The report builds on the framework of the European Lifelong Learning competences and takes note also, of the changing nature of work and predicated
priorities for employees in the coming years highlights by the World Economic Forum.
The result is an accessible framework of 8 key areas:
1. Communication and use of Information technologies;
2. Working with others;
3. Critical reflection and problem solving;
4. Creativity and entrepreneurship;
5. Attitudes for work performance (Responsibility, flexibility and
adaptability);
6. Effective organisation;
7. Learning to learn;
8. Management, leadership and developing others.
For each of these, 12 subdivisions are provided which in turn will help Seniors to think about specific evidence they might use to justify claims of competence
in each area. In order to stand out in the jobs market, Seniors (like anyone else) need to not only claim competence at certain levels, but also provide evidence
to back-up their claims.
The European Qualifications Framework proposes 8 possible levels for
competence-based qualifications. However, in the context of Senior Plus, a
simple and more flexible approach is suggested where Seniors assess, and
then provide evidence for, competence at three levels:
3 = Strong, expert, master, very experienced, very confident in this area
2 = Intermediate, middle, average, in the middle
1 = Weak, novice, beginner, starting out, inexperienced in this area
Three approaches are suggested for the process of gathering evidence together:
1. Start with the evidence to hand and consider what competences this might validate (qualifications, products, citations, letters of appreciation);
2. Start with the competence framework and use it as a checklist to help look for possible evidence to be used;
3. Start with a job role or description and ask what competences are needed to do, and consequently, what evidence will be needed.

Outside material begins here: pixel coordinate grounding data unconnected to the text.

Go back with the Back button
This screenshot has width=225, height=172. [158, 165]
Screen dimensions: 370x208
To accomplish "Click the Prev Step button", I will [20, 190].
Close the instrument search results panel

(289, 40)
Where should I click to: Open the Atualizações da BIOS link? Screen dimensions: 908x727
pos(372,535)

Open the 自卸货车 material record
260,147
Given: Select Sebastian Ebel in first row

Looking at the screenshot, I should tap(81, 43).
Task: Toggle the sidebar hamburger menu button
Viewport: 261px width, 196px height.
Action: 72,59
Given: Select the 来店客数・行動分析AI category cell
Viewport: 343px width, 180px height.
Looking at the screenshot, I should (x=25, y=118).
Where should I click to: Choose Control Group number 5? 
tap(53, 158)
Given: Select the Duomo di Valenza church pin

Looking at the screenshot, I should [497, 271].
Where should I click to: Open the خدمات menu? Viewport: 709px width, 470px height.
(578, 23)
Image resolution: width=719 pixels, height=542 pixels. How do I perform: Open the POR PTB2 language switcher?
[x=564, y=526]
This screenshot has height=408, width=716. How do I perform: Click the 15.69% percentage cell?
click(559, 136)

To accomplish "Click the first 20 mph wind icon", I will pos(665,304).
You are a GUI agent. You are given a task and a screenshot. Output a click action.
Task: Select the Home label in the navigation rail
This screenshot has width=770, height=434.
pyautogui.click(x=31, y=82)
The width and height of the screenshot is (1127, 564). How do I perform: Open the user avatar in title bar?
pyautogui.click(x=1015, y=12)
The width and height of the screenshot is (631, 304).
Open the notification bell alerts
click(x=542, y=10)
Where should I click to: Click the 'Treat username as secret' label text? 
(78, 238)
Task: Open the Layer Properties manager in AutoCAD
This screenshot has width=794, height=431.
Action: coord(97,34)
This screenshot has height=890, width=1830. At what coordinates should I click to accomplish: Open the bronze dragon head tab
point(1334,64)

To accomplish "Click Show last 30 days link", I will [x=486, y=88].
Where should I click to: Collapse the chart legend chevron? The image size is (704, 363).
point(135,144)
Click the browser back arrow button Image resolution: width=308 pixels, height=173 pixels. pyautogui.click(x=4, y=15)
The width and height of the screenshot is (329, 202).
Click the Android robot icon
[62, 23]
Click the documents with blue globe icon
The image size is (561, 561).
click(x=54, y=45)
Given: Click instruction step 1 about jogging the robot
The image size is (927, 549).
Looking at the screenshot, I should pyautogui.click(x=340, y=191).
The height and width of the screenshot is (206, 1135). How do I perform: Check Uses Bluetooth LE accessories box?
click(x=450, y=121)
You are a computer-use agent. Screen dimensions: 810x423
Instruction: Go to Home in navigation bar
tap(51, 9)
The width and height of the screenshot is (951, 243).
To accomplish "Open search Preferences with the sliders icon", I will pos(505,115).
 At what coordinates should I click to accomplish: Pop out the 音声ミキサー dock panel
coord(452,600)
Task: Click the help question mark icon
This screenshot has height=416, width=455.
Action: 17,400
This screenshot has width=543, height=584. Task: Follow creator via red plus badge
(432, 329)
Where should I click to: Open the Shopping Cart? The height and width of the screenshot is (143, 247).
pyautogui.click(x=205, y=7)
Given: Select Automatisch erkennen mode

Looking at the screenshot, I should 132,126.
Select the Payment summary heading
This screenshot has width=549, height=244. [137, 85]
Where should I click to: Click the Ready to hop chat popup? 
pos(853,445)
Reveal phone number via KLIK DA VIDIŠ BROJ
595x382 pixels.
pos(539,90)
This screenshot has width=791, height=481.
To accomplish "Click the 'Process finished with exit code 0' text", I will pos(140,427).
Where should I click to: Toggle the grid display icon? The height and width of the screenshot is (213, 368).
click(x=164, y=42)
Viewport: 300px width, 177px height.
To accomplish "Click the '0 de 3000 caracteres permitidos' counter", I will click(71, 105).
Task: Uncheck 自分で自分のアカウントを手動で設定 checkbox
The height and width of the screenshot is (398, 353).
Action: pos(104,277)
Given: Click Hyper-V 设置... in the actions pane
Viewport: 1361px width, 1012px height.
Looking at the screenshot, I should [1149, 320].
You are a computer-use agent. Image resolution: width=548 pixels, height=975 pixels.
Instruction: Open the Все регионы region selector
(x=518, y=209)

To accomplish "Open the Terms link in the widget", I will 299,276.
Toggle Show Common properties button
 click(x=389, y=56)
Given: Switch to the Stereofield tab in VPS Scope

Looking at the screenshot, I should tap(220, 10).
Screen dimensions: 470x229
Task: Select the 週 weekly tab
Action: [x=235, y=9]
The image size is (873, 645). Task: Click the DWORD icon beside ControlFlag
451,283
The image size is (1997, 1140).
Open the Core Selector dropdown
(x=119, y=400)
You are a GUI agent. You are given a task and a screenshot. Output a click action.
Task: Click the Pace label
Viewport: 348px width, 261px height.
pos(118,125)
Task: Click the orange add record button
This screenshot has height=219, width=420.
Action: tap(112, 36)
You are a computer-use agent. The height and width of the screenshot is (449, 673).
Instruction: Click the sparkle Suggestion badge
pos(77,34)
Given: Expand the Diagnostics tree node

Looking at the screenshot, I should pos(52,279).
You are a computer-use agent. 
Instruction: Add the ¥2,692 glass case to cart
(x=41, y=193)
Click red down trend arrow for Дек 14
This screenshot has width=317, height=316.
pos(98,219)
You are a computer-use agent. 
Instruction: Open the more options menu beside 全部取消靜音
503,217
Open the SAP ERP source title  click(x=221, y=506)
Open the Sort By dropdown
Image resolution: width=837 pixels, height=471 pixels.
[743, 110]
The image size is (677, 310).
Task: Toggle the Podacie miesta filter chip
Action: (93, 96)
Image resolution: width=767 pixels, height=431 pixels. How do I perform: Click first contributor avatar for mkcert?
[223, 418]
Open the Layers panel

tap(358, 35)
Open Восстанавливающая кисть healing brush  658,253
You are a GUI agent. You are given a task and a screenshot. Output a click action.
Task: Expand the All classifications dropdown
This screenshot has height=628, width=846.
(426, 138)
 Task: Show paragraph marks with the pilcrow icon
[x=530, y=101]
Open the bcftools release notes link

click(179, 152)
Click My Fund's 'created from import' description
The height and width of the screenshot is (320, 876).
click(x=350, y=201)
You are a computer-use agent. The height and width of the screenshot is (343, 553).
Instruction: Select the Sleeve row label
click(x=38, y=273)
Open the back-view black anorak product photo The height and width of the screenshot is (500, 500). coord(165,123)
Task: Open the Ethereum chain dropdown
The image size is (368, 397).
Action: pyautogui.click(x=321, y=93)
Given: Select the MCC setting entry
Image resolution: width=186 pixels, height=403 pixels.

In order to help Seniors to follow through on these processes, the Senior Plus project provides help through programmes where Seniors work together
and alone. The trainer-advisors leading these programmes, have several different objectives:
To encourage Seniors to raise their awareness of their own competenciesand gaps in their competencies
To support them planning to fill those gaps or obtain competencies required for meaningful work
To help Seniors to collate and present those competencies in an accessible format – primarily in an electronic, online format
To assist Seniors in preparing to apply for jobs (paid and unpaid)
The Annexes of this report include detailed information gathered from the different partners in 5 European Countries and some of the detail from general
web searches on the topic. Also included are the results of the employer survey and a table showing the interrelationships between some of the existing Lifelong Learning competency frameworks, along with some ideas for collecting relevant evidence.